Kane County Divorce Lawyer: Difficulties for Men in Divorce

From Michael Roe: every so often I will post an interesting commentary on divorce issues here at Illinois Divorce Lawyer Blog. I’m not convinced that men have a necessarily worse time adjusting to divorce; I see in my female clients high levels of stress, grieving, and anxiety. I feel the case can be made that the stressors imposed on men can be different in some ways than those imposed on women, generally. Certainly, men start out a child custody case with the unwritten presumptions in place that child residential custody usually goes to the mother, though the law requires that the Court determine best interests…one reason I’m a shared parenting advocate in many cases.
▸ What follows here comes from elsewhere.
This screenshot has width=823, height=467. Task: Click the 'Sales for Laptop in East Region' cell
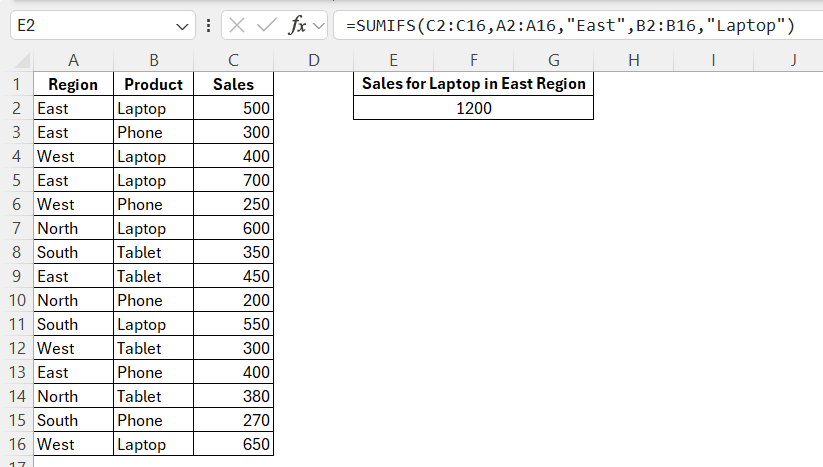473,84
As an aside, I see that both the men and women that I represent in my practice do benefit, along with my work on the legal side of the case, from having a competent therapist to help process issues that arise in divorce.

From the article:

It turns out that in the age-old comparison of the sexes, men seem to be having a more difficult time coping with the dissolution of a marriage. According to a recent study from the Journal of Men’s Health, divorced men are more susceptible to heart disease, high blood pressure, and strokes than married men are – in addition to being 39 percent more likely to commit suicide and engage in risky behavior. Why does this finding exist?

Men Lose Their Sense Of Identity
“My key breakthrough was realizing that I was defining myself with respect to my marriage,” said one man. Even with multiple degrees and a successful career, he found himself lost in the process of his divorce. “I made the marriage the be all and end all, and when I saw that crumbling, I felt like my identity was crumbling.”

So what do you do? In order to rebuild confidence post-divorce, experts suggest getting involved in a new activity or organization. “One really powerful thing for me was joining a non-profit group called the Mankind Project,” he said. There, he found his way to the New Warriors Men’s Organization, where he would meet weekly with groups of men going through hard times, coming together to listen and help each other in “a non-judgmental way.”

Their Paternal Instinct Is Challenged
“For me, family has always been important,” says one man, now divorced. “I grew up in a happy family, and I never doubted for a minute that I would get married and raise one of my own. I think just as there are maternal instincts in women, there is a paternal instinct in men.” He describes part of this paternal instinct as a longing to belong with the status quo, and to be a provider.

“If a man is feeling distraught or shameful [because of the impact his family is feeling from divorce], he might disappear from the picture” “Which is why most post-divorce men need to remain connected to their children, if they have them.”

When men maintain relationship with their kids, it eases those feelings of shame, and can re-instill that lost sense of belonging. “The love that can flow back and forth between you and your children is very healing in itself,” he said.

They Don’t Allow Themselves To Grieve Properly
“Bottling up feelings with no outlet leads men to experience feelings of depression.” “As someone with no biological predisposition, I definitely think that the breakup of my marriage brought me to experience physiological problems like high blood pressure and mental ones like my battle with depression at the time.”

Rather than following this level of stress into a no-way-out mentality, D suggests that men see marriage counselors, regardless of the current state of their marriage. “I started seeing a marriage counselor on my own, before my divorce. My then-wife joined in for a while, but I continued on my own, even after the divorce was finalized, he said.

“Men have to break though the ‘I’ve got to do it myself and go it alone’ attitude,” he said. “Women are so much better about relying on one another, and this whole ‘big boys don’t cry’ mentality has had an entirely negative impact on men’s well-being.”